Question what is the relationship between worst case execution time (WCET) and cpu utilization of a single core processor

Jan 9, 2022
6
0
10
I am working on a single core processor i.e. Raspberry Pi Zero. I want to know how the worst case execution time of tasks executing on Pi (assuming sequential execution of tasks in single core) is related to the CPU utilization and/or core frequency?
Any possible article or reference would help!

From 'Perf' command in Linux, I obtained following values for a piece of code (application):
  1. Core frequency at which the code was run
  2. time elapsed (msec) for whole code to execute
  3. L1 dcache loads, %age of L1 dcache loads, and L1 dcache loads in M/sec
  4. L1 dcache load miss, %age of L1 dcache load misses amongst all hits
  5. L1 dcache store miss, %age L1 dcache store miss, and L1 dcache store misses in M/sec
  6. L1 dcache stores, %age of L1 dcache stores, L1 dcache stores in M/sec
  7. L1 icache load misses, %age of L1 icache load misses
  8. no. of cycles required to execute the code, %age of cycles required at a particular core frequency (GHz)
  9. Total no. of instructions, %age of total no. of instructions, IPC
  10. CPU clock (ms), part of CPU utilised
  11. branches, % branches
  12. dTLB load misses, % dTLB load misses
  13. dTLB store misses, % dTLB store misses
  14. iTLB load misses, % iTLB load misses
  15. stalled cycles front end, stalled cycles backend
 
Last edited:

kanewolf

Titan
Moderator
I am working on a single core processor i.e. Raspberry Pi Zero. I want to know how the worst case execution time of tasks executing on Pi (assuming sequential execution of tasks in single core) is related to the CPU utilization and/or core frequency?
Any possible article or reference would help!
There are a lot of things to consider. What is the time required for a context switch. How much data has to be loaded into cache.
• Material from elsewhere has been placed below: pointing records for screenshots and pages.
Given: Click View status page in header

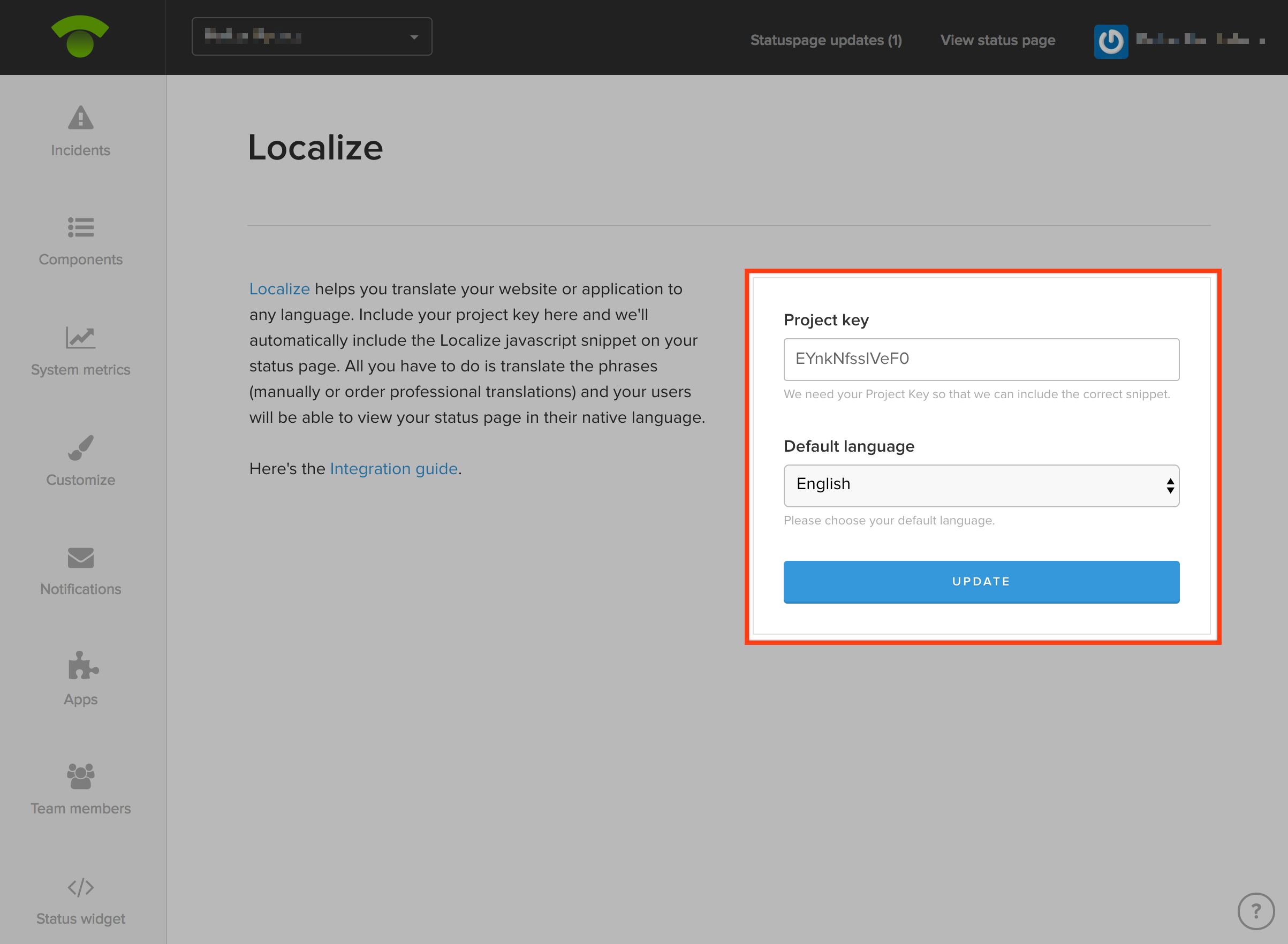Looking at the screenshot, I should click(x=998, y=41).
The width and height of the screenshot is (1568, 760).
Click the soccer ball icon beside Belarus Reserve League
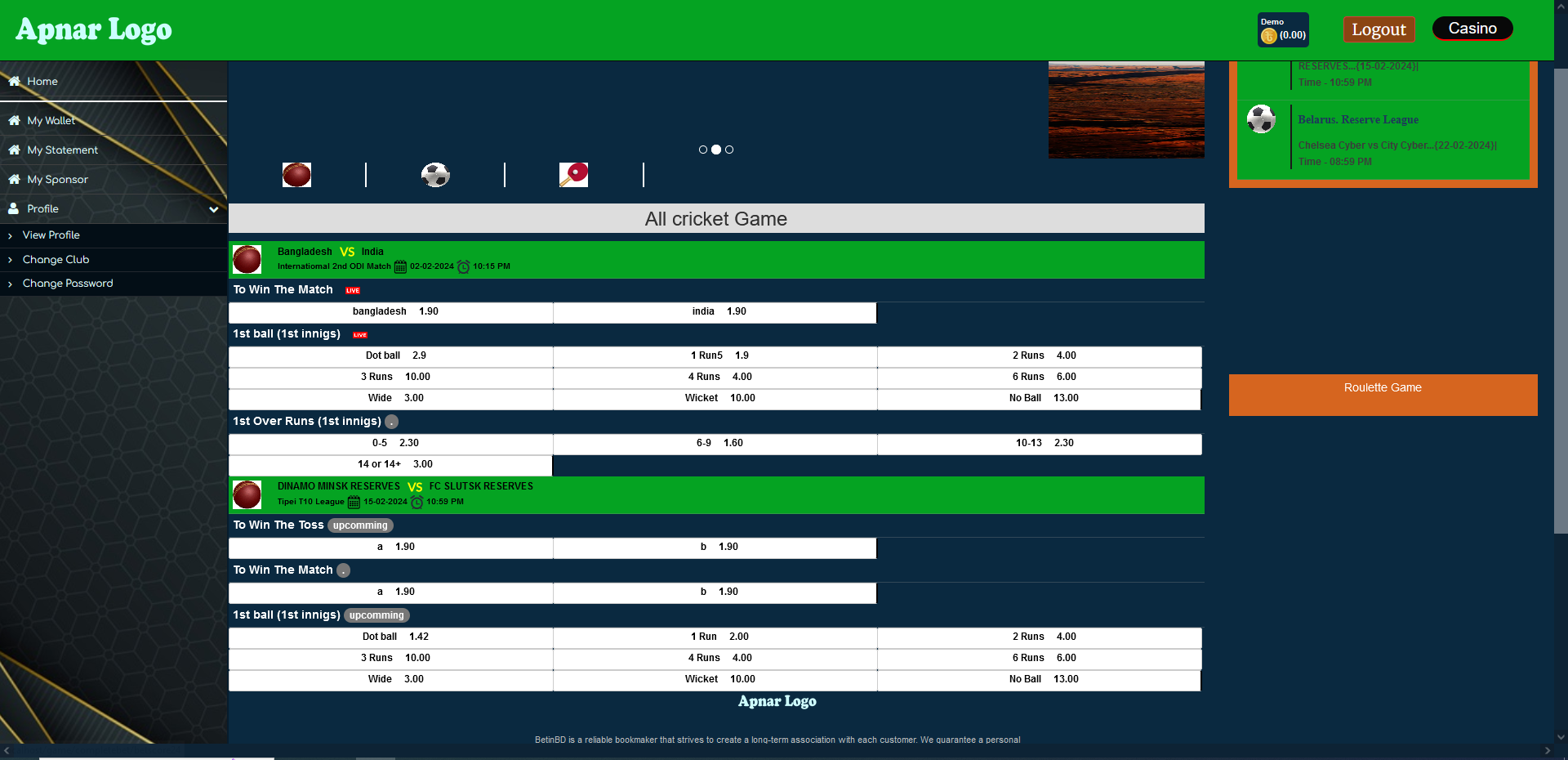(x=1261, y=119)
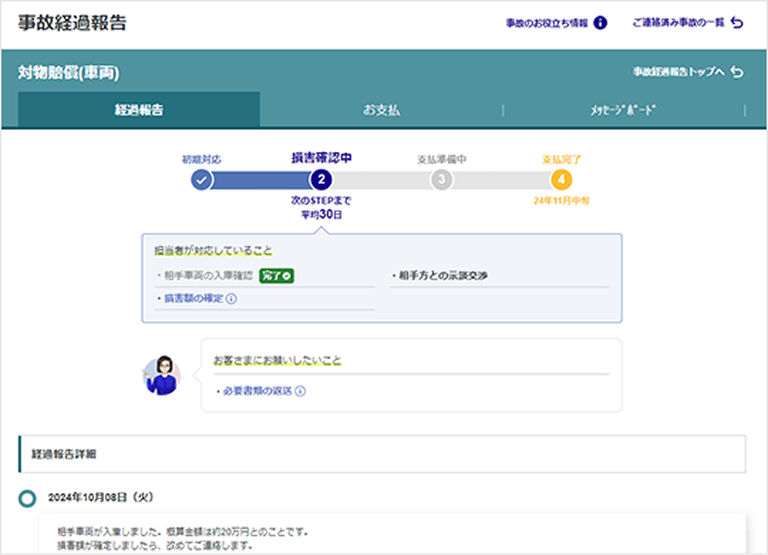Viewport: 768px width, 555px height.
Task: Select the checkmark circle for 初期対応 step
Action: pos(202,180)
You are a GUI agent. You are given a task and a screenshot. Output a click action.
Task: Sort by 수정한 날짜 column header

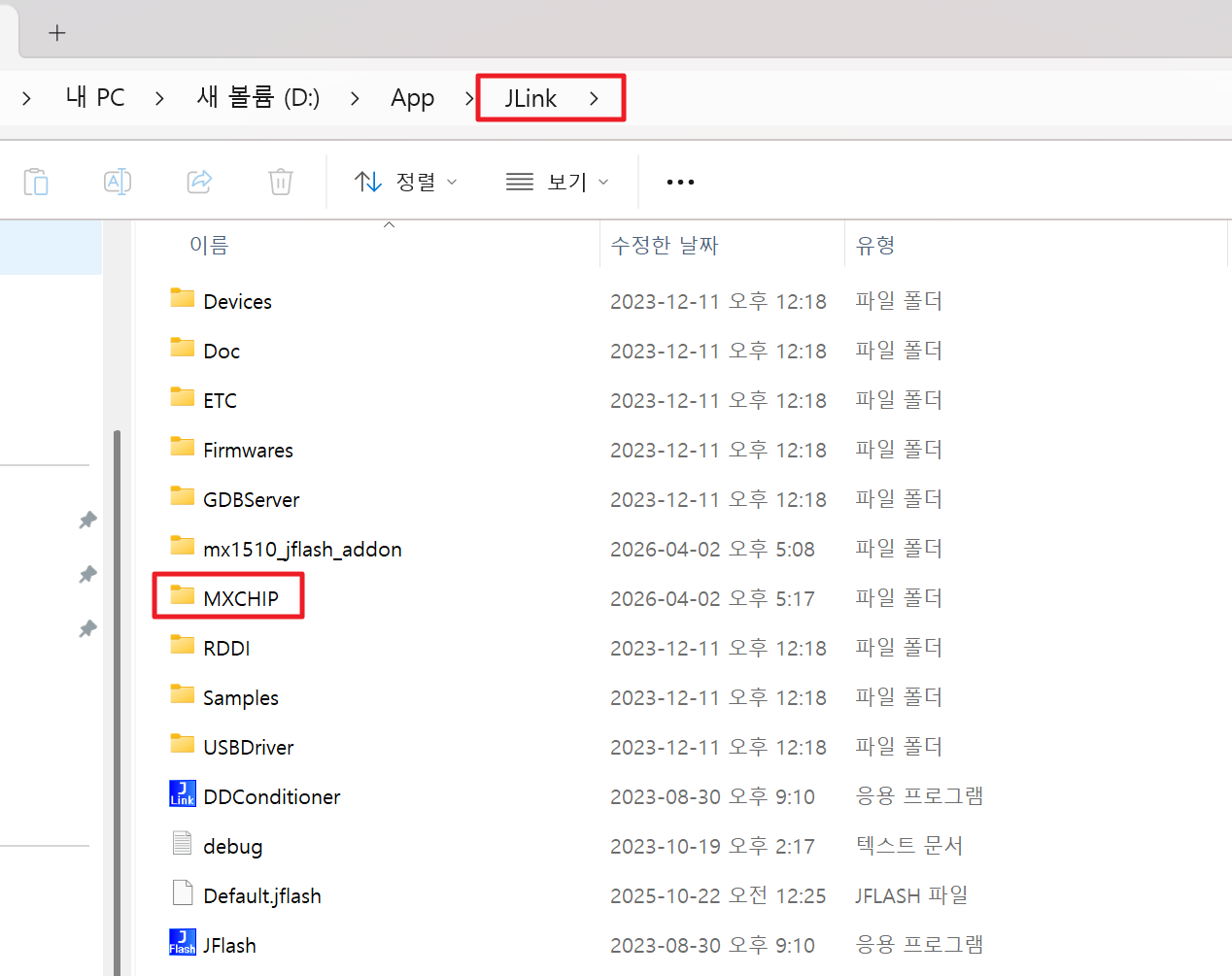coord(665,246)
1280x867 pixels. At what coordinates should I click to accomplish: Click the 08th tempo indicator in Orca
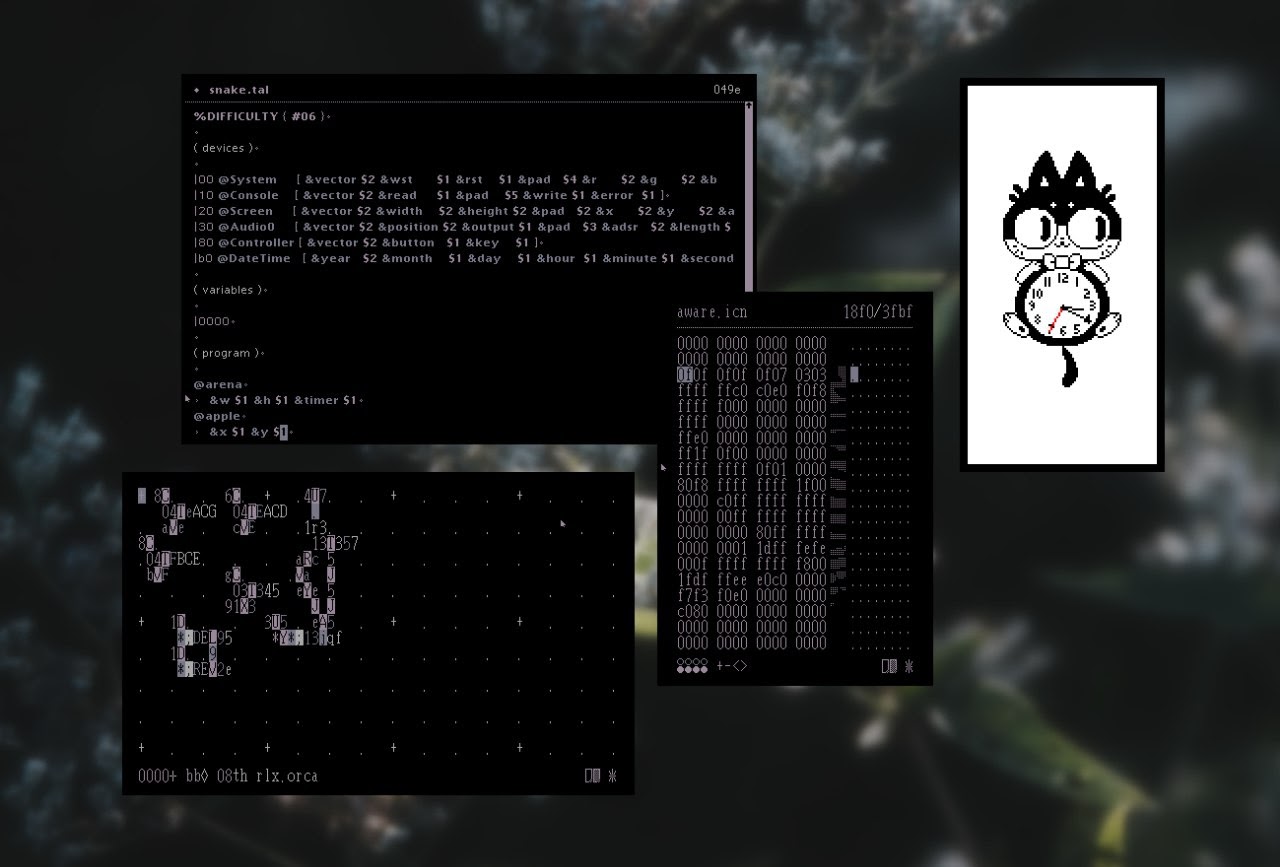(232, 775)
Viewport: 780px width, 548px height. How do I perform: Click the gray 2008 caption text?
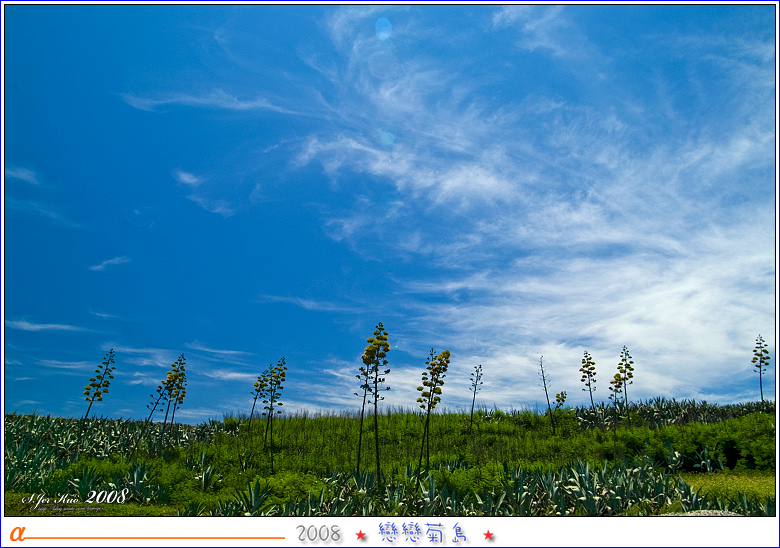tap(318, 534)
Speed of storage. Even your choice of OS will matter. I don't know if a value can be easily determined.
 
Jan 9, 2022
6
0
10
There are a lot of things to consider. What is the time required for a context switch. How much data has to be loaded into cache. Speed of storage. Even your choice of OS will matter. I don't know if a value can be easily determined.
There are a lot of things to consider. What is the time required for a context switch. How much data has to be loaded into cache. Speed of storage. Even your choice of OS will matter. I don't know if a value can be easily determined.
Considering all the factors to be variables, how can we then sum it up in an equation form? I want an idea about the relationship both the factors share!
 
Jan 9, 2022
6
0
10
Start simple, research how many clock cycles to make a context switch.
I have no clue what that would be.
Your basic summation will be clock cycles.
Lets say I run a program on the processor at X MHz core frequency, and then measure the clock cycles required to make a context switch. Then, what would it say about the WCET and CPU utilization relationship?
 
Jan 9, 2022
6
0
10
The mix of instructions used in the app can vary as to the number of clock cycles required.
Can you test a sample run and time it?
A single thread app should run at 100% cpu utilization unless some sort of I/O is required.
yes I have data with me, running a short application that doesn't require any I/O, at different values of core frequencies and it's relative duration.
 
Jan 9, 2022
6
0
10
yes I have data with me, running a short application that doesn't require any I/O, at different values of core frequencies and it's relative duration.
for ex. at 100 MHz, 80.724% CPU utilization was there and total time of execution as recorded practically was 102 seconds
 

kanewolf

Titan
Moderator
Lets say I run a program on the processor at X MHz core frequency, and then measure the clock cycles required to make a context switch. Then, what would it say about the WCET and CPU utilization relationship?
I assume you read the Wiki article on WCET -- https://en.wikipedia.org/wiki/Worst-case_execution_time and the references at the bottom.
WCET is more a real time QOS type measurement. It doesn't sound like your
execution as recorded practically was 102 seconds
Is very "real time". If you were worried about servicing a GPIO pin in less than 1/20 second, the WCET would be more appropriate.
A 100+ second execution doesn't seem like appropriate test case.
 
Jan 9, 2022
6
0
10
The mix of instructions used in the app can vary as to the number of clock cycles required.
Can you test a sample run and time it?
A single thread app should run at 100% cpu utilization unless some sort of I/O is required.
I have edited the question and provided all the details that i have on this processor!
 
If I understand this question correctly, what you're trying to achieve is some real-time value and trying to map it to CPU % utilization or clock speed to try and come up with some formula to perfectly or nearly perfectly determine the execution time of some task.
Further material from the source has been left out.